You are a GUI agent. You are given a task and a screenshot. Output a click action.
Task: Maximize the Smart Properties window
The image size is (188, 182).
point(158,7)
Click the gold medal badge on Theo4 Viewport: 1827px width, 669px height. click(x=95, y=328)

* * *

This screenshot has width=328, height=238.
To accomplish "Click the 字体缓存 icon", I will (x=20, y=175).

Exercise objective
Could you repeat exactly the lines in the listing above from the one with "You are a GUI" down to the one with "Click the gold"? Include both of those lines.

Response for this exercise
You are a GUI agent. You are given a task and a screenshot. Output a click action.
Task: Maximize the Smart Properties window
The image size is (188, 182).
point(158,7)
Click the gold medal badge on Theo4 Viewport: 1827px width, 669px height. click(x=95, y=328)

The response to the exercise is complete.